After learning about anticipated nostalgia, Cheung says she was motivated to create a richer ‘memory bank’ with her family. ‘I would look forward to having more positive, meaningful experiences with them, to look back on in the future,’ she says.
Nostalgia, in its many forms, has long been our companion. As a 1977 paper on nostalgia noted:
The experience of nostalgia … has been a major theme in myth and poetry; the Bible, Homer’s Odyssey – the literature of all ages – give eloquent voice to this human phenomenon; indeed, there is scarcely a person who has never experienced it.

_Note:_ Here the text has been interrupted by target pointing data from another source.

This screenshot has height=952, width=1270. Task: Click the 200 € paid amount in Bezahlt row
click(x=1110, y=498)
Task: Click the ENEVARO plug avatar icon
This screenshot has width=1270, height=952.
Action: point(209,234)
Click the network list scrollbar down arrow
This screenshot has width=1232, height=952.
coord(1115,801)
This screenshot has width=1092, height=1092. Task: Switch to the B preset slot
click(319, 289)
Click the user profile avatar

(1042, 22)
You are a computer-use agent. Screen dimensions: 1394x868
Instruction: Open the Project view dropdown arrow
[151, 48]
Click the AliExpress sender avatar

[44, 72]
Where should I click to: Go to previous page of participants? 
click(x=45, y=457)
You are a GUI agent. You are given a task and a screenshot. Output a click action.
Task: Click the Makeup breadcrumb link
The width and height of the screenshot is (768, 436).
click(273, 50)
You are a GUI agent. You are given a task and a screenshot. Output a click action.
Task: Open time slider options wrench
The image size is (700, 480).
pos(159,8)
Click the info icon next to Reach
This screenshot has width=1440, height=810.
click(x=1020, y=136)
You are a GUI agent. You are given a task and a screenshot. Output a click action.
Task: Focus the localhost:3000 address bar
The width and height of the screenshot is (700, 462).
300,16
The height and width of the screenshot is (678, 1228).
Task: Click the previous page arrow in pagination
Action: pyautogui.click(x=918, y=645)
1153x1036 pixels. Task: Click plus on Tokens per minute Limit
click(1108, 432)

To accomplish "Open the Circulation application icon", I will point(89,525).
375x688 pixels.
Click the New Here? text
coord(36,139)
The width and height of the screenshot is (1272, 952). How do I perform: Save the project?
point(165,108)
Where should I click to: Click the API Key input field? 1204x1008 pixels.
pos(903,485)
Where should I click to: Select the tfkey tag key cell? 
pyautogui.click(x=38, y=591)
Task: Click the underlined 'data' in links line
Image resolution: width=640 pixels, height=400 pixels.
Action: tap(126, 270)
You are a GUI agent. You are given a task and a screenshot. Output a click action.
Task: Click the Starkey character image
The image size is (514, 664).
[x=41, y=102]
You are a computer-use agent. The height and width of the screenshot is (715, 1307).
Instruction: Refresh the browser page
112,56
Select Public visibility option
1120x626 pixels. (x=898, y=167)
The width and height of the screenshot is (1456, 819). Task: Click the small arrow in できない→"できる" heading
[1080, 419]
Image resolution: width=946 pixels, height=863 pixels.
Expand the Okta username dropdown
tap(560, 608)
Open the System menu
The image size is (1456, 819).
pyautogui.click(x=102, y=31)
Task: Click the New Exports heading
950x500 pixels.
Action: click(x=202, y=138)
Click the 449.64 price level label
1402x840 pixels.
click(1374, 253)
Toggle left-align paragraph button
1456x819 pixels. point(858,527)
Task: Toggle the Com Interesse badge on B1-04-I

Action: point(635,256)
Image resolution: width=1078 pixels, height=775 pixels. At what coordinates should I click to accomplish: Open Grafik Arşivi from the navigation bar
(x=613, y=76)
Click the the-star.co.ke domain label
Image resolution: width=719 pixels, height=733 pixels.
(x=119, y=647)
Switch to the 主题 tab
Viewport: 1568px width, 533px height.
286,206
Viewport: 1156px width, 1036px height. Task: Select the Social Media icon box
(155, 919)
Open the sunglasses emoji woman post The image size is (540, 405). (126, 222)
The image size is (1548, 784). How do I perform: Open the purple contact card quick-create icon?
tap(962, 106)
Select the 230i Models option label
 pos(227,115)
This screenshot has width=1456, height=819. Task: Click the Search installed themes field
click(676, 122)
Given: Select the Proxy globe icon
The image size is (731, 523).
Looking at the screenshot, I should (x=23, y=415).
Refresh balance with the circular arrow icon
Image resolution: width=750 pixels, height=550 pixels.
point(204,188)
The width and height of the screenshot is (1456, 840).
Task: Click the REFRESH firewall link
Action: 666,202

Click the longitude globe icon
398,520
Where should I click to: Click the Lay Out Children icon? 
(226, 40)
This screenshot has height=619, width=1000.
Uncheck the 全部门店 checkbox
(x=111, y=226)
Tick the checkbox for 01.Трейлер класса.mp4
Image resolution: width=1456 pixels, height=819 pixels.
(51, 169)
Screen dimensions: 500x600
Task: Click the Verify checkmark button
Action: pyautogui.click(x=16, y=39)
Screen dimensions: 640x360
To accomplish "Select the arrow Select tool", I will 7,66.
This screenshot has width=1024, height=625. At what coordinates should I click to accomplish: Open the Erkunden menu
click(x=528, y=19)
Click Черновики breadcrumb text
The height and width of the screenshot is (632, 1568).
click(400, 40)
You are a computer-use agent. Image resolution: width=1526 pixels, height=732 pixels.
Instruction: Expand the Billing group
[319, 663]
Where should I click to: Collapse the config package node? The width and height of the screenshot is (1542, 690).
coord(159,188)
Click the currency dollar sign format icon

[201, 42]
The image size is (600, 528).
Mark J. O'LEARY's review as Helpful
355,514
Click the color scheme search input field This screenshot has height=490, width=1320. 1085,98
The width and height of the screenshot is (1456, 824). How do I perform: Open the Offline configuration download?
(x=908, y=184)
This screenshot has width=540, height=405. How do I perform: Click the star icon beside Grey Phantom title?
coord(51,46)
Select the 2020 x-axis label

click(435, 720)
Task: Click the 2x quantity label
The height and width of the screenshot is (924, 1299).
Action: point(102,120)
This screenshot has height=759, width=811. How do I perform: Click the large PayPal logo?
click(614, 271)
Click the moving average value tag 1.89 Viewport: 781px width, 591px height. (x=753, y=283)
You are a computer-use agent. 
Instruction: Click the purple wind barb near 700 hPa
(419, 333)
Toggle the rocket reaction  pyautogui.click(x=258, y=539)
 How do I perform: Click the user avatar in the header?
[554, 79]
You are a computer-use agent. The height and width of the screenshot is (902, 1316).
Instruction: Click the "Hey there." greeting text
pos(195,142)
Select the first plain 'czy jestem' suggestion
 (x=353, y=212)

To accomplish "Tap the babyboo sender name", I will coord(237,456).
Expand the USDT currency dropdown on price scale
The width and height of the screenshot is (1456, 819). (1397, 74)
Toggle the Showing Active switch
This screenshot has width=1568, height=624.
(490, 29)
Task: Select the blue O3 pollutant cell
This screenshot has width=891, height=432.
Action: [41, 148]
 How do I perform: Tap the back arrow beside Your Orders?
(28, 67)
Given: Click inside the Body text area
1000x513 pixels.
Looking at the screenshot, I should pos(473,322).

But if you notice that a version of nostalgia during happier times is robbing you of enjoying the present moment, or that the present moment is always coloured with grief, because it will one day be gone – the new findings suggest it could be worth loosening your grip on what’s to come.
‘I also want to have emotional experiences in a natural way, and not to chase after it per se,’ Cheung says. ‘I imagine [nostalgia] is similar to the paradox of happiness – the more you seek to directly attain it, the less happy you are likely to feel.’